## TASK A
The assignment operator thread contains a short program with a main() function. List the names of all the Foo objects declared inside that main().
## TASK B
Answer these questions using the assignment operator thread:
(i) What expression does the first poster offer as a possible reason for the non-const return type?
(ii) In class Foo, what does operator+ return?
(iii) Which two operators are given as examples of ones that return a non-const reference?
## TASK C
Carry on the assignment operator thread from the point where it ends.

## SUPPLIED TEXT
□ □ □ □ □
Re: assignment operator
On 2007-09-23 13:32, Michal Nazarewicz wrote:
On 2007-09-23 12:28, subramanian100in@yahoo.com, India wrote:
For a class Test, we write the assignment operator as
Test & Test::operator=(const Test & rhs);
instead of
const Test & Test::operator=(const Test & rhs);
that is, the return type of operator=( ) is just a reference, not a
reference to const object.
is it because to allow for expressions such as
(x = y) + z;
where x, y, z are of type Test ?
What would happen if we allowed "const Test &" as the return type of
Test::operator=( ) ?
Erik Wikstr??m <Erik-wikstrom@telia.com> writes:
I would say it is because there is no reason to return a const reference
(since the object referred to is not const) and it does allow us to do
some things that a const reference would not. Your example above "(x =
y) + z;", however, should work even with a const reference,
How come? There is no "operator=(const Test&)const", so how could it
work?
Because the plus operator should take const references as arguments and
be declared as const.
class Foo
{
public:
const Foo& operator=(const Foo& rhs) { return *this; }
Foo operator+(const Foo& rhs) const { return Foo(); }
};
int main()
{
Foo a, b, c;
Foo d = (a = b) + c;
Foo e = a + b;
}
the
following would not "(x = y) += z;", but on the other hand you should
probably write such code in the first place. Notice also that the other
unary operators, such as +=, *=, etc., return a non-const reference.
□ □ □ □ □
(Stored data entries)
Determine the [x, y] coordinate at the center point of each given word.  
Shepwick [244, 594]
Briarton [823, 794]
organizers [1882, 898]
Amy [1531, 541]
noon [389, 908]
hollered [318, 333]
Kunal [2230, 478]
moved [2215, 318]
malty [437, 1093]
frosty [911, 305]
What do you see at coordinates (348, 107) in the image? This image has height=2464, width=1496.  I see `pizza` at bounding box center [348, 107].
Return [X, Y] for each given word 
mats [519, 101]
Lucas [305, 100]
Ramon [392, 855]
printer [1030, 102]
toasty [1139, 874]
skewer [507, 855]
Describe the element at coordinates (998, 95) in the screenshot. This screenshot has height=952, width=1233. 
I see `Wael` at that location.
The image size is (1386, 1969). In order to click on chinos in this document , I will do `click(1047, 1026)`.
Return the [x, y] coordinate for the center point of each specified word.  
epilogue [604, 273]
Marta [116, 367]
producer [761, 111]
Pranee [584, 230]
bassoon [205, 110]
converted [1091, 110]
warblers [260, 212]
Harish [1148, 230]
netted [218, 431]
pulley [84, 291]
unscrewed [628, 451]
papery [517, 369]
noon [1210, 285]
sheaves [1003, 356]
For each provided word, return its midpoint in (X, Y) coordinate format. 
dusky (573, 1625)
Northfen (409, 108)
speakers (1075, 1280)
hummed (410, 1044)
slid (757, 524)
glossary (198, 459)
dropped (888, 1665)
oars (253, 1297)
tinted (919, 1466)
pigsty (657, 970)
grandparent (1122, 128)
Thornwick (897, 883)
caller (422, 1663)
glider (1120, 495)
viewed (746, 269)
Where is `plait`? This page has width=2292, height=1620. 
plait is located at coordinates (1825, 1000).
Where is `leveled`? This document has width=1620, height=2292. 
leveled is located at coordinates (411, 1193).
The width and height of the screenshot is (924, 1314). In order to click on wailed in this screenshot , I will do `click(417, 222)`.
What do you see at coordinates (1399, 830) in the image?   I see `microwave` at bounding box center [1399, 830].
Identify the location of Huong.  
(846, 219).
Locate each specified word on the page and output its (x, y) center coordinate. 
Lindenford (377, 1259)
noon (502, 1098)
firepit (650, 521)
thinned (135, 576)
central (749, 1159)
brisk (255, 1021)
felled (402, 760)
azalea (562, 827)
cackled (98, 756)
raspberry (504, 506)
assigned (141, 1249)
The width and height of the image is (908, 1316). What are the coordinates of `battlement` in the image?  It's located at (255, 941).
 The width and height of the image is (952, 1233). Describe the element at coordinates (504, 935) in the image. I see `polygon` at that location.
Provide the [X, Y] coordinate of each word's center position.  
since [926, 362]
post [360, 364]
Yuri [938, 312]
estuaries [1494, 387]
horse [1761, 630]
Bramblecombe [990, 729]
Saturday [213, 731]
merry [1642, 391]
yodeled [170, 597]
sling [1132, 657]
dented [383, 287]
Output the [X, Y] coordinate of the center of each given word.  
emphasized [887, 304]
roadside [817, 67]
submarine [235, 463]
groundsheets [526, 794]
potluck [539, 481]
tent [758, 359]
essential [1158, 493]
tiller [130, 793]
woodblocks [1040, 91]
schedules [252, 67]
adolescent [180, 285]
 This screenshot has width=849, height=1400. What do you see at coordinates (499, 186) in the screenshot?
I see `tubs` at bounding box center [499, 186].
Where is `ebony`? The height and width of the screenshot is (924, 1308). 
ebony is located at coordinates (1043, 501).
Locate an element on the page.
□ □ □ □ □
## EXERCISE RESPONSE A
a, b, c, d, e

## EXERCISE RESPONSE B
(i) (x = y) + z;
(ii) Foo(), a Foo object returned by value.
(iii) += and *=

## EXERCISE RESPONSE C
Those are not unary operators and they return the type you specify which
should be const reference.
Sorry, yes they are not unary operators, I meant assignments operators.
And of course they return whatever type you want them to return, but
they *should* return a non-const reference to themselves (or a type
which is convertible to that).
Programmers don't expect expressions such as "(a = b) = c" or "(a += b)
= c" to work and thus they should not work. Operator overloading is not
for creating new syntax.
I expect them to work, the most important thing when overloading
operators is to keep the semantics sane, which usually means that it
should be compatible with the semantics of built-in types. Of course it
is really bad style to actually use such code, but it should work.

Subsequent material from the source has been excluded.